When a “true threat” is involved, courts can discipline students to protect the student population.  Courts technically define true threats to include statements “where the speaker means to communicate a serious expression of an intent to commit an act of unlawful violence to a particular individual or group of individuals.”29  In Porter v. Ascension Parish Sch. Bd.,30 the Fifth Circuit Court of Appeals determined that a student’s off-campus drawing depicting a violent attack on his school constituted protected First Amendment speech.  The student drew the picture two years earlier, but it ended up on campus when the student’s younger brother found it in a notebook and took it to school.  Another student reported the drawing after seeing it on the school bus.  As a result, the student was placed in an alternative school.  He also was arrested for “terrorizing” the high school and was held for four nights at the local jail on charges of terrorizing the school and carrying an illegal weapon.

The drawing was protected by the First Amendment.  According to the appeals court, the older brother did not intentionally or knowingly communicate his drawing.  He created the drawing at his home and more than two years had passed before the drawing accidentally made its way to the high school campus.  Because the drawing was not a “true threat,” the drawing was entitled to First Amendment protection and school officials did not have the authority to discipline the student for the message it contained.  Although the drawing was protected by the First Amendment, according to the court, the principal acted without the benefit of “clearly established” law governing the issues in the case.  Thus, the Fifth Circuit granted the principal qualified immunity with respect to the boy’s First Amendment claim.  While the law at the time of the school official’s actions in the Porter case was not “clearly established” at the time, this opinion now sets a precedent.  This opinion now puts school administrators on notice that discipline of a student under similar circumstances may be prohibited by the First Amendment.

-- Set exercise 1 --
In the passage on student speech, how did the drawing end up on the high school campus?
-- Set exercise 2 --
Rewrite the records, swapping "Serial Code" for "License Key" and keeping everything else identical.

-- Supplied material --
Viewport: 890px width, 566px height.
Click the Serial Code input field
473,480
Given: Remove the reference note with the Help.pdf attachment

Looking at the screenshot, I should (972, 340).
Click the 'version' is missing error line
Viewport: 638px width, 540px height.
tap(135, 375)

-- Right answer 1 --
The student's younger brother found it in a notebook and took it to school.

-- Right answer 2 --
Viewport: 890px width, 566px height.
Click the License Key input field
473,480
Given: Remove the reference note with the Help.pdf attachment

Looking at the screenshot, I should (972, 340).
Click the 'version' is missing error line
Viewport: 638px width, 540px height.
tap(135, 375)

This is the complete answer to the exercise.